Pig sector: How to solve the problem of differential VAT and generate more investments?

Pig sector: How to solve the problem of differential VAT and generate more investments?

In the papers, the Value Added Tax (VAT) is neutral: it taxes consumption and should not affect the profitability or decisions structure of economic agents. But in practice, this neutrality vanishes when we analyze its impact on complex productive sectors such as pigs, where the structure of costs and differentiated aliquots generate a technical balance in favor that transforms into a heavy financial load.

Since 2018, the pig sector taxes a 10.5% reduced aliquot for the sale of feed capons and fresh cuts without industrial processing. This measure, which sought to combat evasion and reduce consumer prices, failed in its market objectives but introduced a harmful collateral effect: it left producers trapped with VAT technical balances that cannot recover or apply effectively.

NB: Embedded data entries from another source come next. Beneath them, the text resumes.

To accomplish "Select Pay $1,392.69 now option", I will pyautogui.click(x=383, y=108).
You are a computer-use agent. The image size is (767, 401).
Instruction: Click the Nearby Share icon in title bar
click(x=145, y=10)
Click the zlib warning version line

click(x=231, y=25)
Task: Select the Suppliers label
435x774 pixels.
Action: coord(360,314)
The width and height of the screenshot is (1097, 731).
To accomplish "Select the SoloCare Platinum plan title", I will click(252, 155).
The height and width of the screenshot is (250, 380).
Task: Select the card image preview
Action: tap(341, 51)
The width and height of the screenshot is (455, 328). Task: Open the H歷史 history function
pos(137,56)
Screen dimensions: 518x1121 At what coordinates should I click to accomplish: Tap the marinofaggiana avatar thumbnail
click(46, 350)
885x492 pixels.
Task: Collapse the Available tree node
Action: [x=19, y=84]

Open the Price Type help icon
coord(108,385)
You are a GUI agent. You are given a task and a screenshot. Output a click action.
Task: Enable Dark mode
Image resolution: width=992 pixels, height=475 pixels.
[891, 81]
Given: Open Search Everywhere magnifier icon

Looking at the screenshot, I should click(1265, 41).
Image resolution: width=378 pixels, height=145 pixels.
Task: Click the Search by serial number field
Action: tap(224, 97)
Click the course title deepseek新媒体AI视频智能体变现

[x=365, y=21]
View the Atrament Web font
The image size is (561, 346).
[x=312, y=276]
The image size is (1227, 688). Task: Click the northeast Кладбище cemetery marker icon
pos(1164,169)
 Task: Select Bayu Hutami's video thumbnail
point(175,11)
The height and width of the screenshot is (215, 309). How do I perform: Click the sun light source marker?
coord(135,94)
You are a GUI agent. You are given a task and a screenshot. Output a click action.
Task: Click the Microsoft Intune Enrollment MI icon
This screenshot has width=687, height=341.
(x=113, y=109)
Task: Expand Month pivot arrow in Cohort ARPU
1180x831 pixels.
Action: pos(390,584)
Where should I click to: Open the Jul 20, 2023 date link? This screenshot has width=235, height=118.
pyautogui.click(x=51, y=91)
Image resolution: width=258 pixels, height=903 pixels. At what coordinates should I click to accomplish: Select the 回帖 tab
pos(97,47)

The cost structure of a pig farm clearly reflects the problem. About 70% of the total cost corresponds to animal feed, input that taxes 21% VAT. If 12% of other taxed costs are added, 82% of expenditures are reached by the full rate, while income (the sale of the pig) is taxed at 10.5%. This difference generates, every month, a balance in favor of $ 77.91 per kilo of pork sold. But those tax credits cannot be easily applied or used as working capital.

The impact is not only financial, but strategic: so that this balance is absorbed in the productive circuit, the producer should have margins greater than 14%. A requirement that becomes unfeasible for many small and medium breeders, especially in a context of macroeconomic volatility, high interest rates and fall in internal consumption.

The situation is further aggravated when it comes to investments. Producers must pay a 19% VAT for capital goods, while their meat income is taxed at a 10.5% rate. That difference is never recovered or charged. In fact, it is money that is immobilized in the balance sheets and that represents a direct discourage to invest.

If that capital remains in the hands of the sector, matching aliquots or allowing its return, the activity could grow at an annual rate of 10%. This expansion is not a simple hypothesis: the technical data indicate that 15,000 productive mothers per year could be incorporated, which implies an injection of 90 million dollars annually in the economy, since the investment per mother is around $ 6000. That is, there is a clear opportunity for productive development that is being blocked by a structural failure of the tax system.

Distortions

The scheme also generates distortions in the industry. While the chacinadores refrigerators benefit from buying raw material with reduced aliquot and selling processed products such as cold cuts with an aliquot of 21%, fresh meat – the most consumed product and the one that generates the most employment – is marginalized of that balance. The result is an ecosystem where the incentive is put in the link with greater tax profitability, and not necessarily in the most strategic from the point of view of national production and employment.

The solution does not happen to go back with the reduced aliquot, but by thinking about a system that compensates for its unwanted effects. There are several alternatives to do so. One is to allow technical balances to be used to pay fiscal and social security obligations, or that can be computed as deductible costs in the income tax. Another, more structural, is to incorporate into the pig sector within a regime similar to the RIGI (incentive regime for large investments), where VAT associated with investments can be reinstated through transferable tax certificates and free availability.

This last option would prevent the producer or industrial from having to immobilize own resources or indebted to cover a tax that, in essence, should not be paid. In addition, it would allow to boost a sector that has strong export potential, great capacity for aggregate of value and employment generation in regional economies.

The Argentine economic agenda needs more intelligent and less punitive fiscal policies for production. The VAT case in the pig chain is a clear example of how a well -intentioned measure can have adverse consequences if it is not thought in terms of system. Resolving this knot would not only relieve the producer, but would release investment capacity and genuine growth. Pork, beyond being an accessible and healthy option for consumers, can also be a development engine if it is allowed to grow without unnecessary tax obstacles.